■ Istruzioni di lavoro: Trasforma tutti i dati in un CSV a due colonne, testo e risposta, con una riga per ogni coppia di testo e risposta. Racchiudi ciascun campo tra virgolette, sostituisci gli a capo con spazi e ometti le immagini.

■ Righe sulla posizione dei bersagli:
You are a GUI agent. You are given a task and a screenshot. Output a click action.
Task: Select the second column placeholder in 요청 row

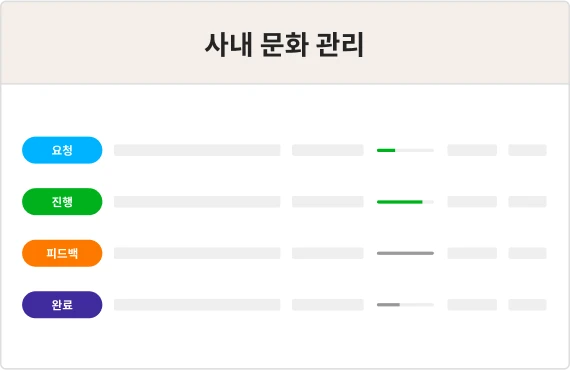tap(328, 150)
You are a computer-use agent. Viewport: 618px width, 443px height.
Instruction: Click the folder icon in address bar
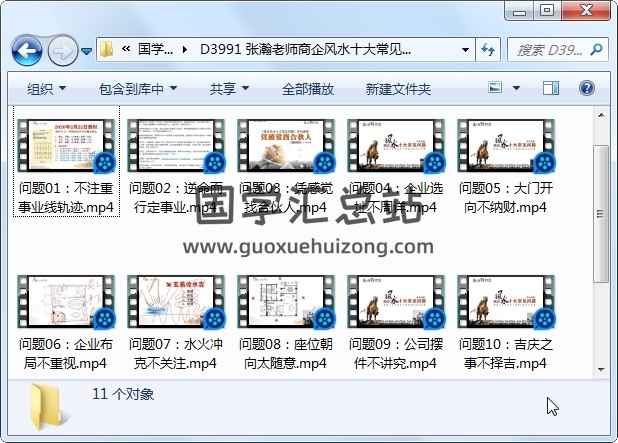click(x=107, y=49)
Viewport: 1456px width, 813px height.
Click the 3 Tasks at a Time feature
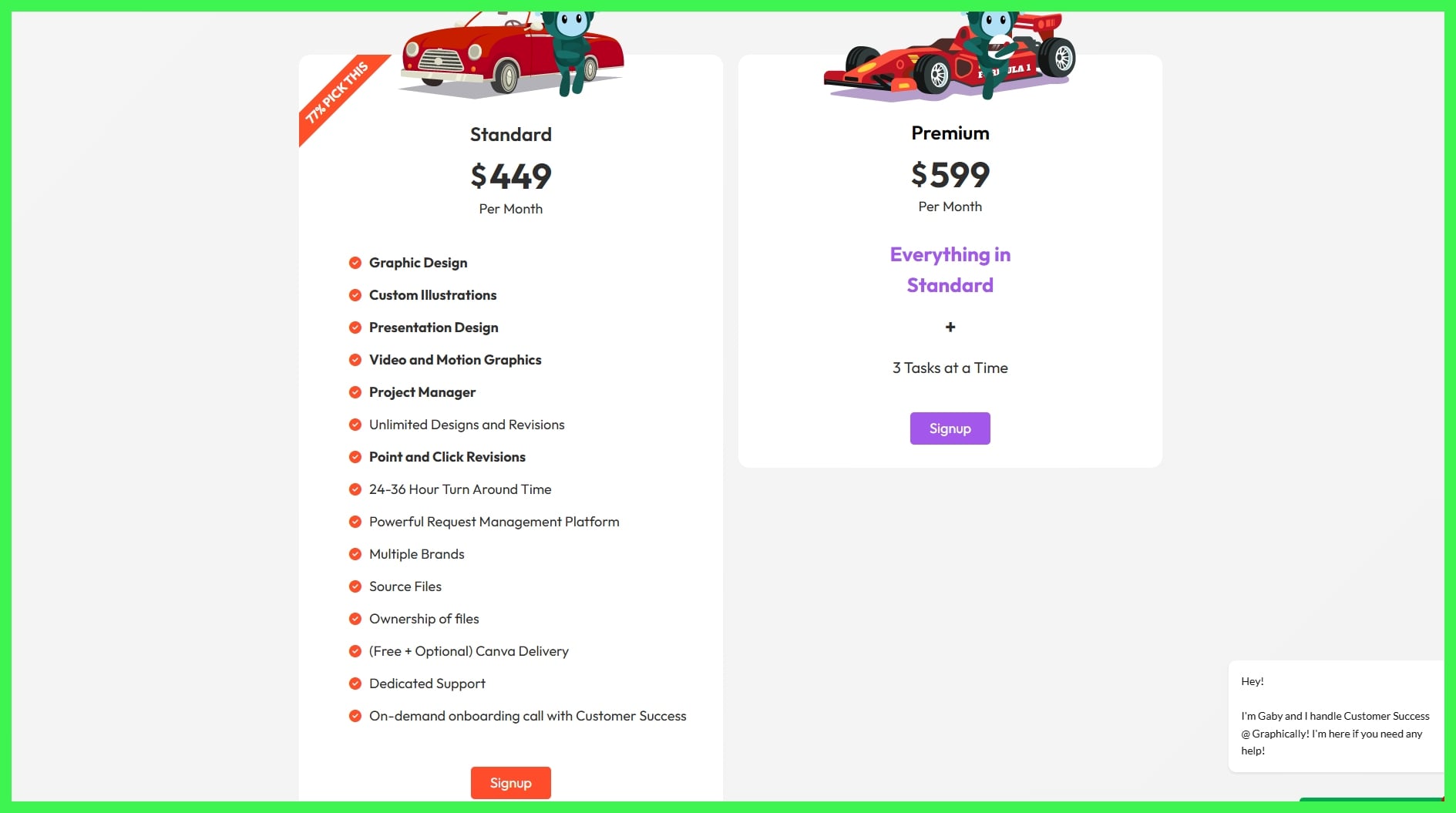(x=950, y=368)
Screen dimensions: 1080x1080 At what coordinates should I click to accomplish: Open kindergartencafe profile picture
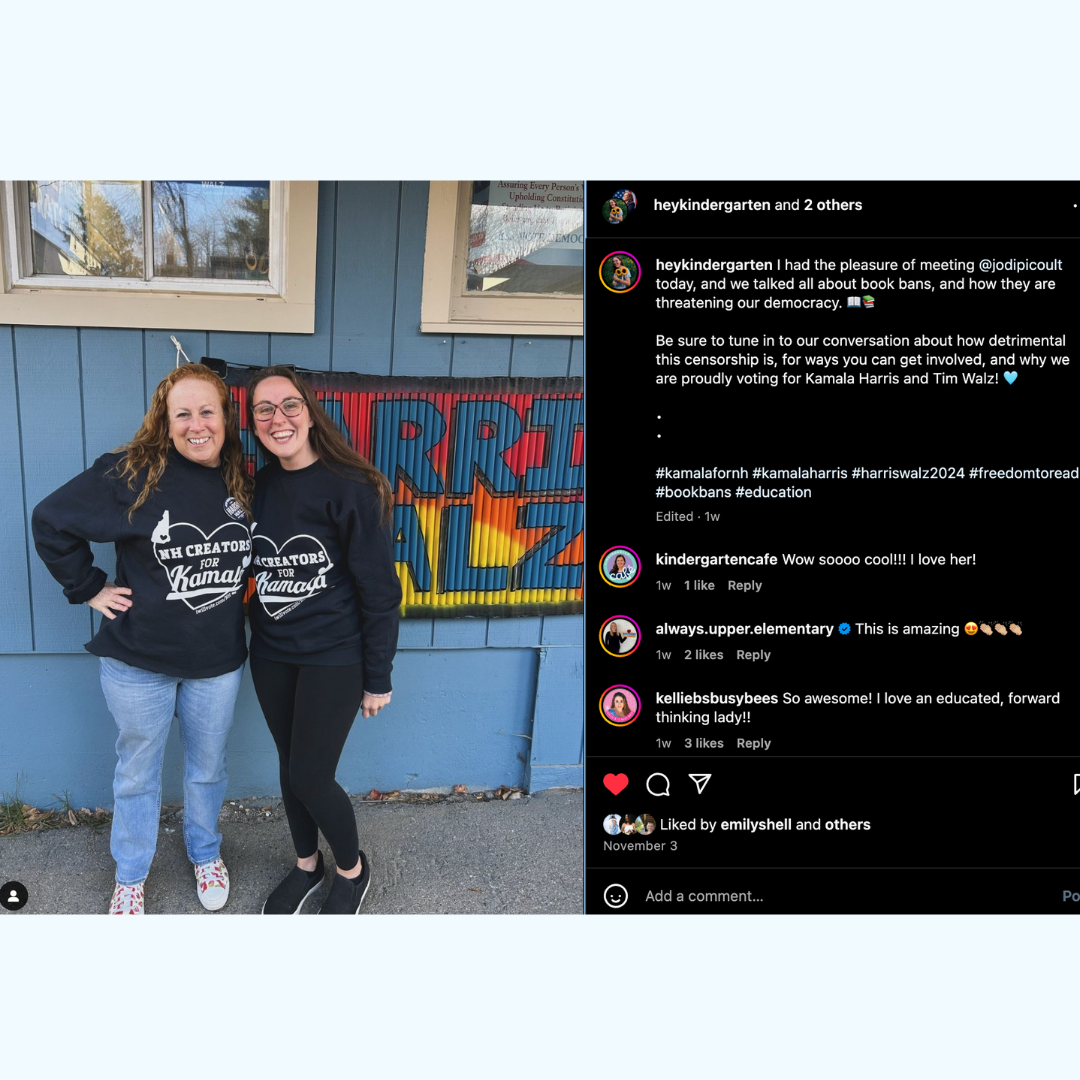(620, 567)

■ Esercizio svolto:
testo,risposta
"You are a GUI agent. You are given a task and a screenshot. Output a click action. Task: Select the second column placeholder in 요청 row","tap(328, 150)"
"You are a computer-use agent. Viewport: 618px width, 443px height. Instruction: Click the folder icon in address bar","click(x=107, y=49)"
"Viewport: 1456px width, 813px height. Click the 3 Tasks at a Time feature","(x=950, y=368)"
"Screen dimensions: 1080x1080 At what coordinates should I click to accomplish: Open kindergartencafe profile picture","(620, 567)"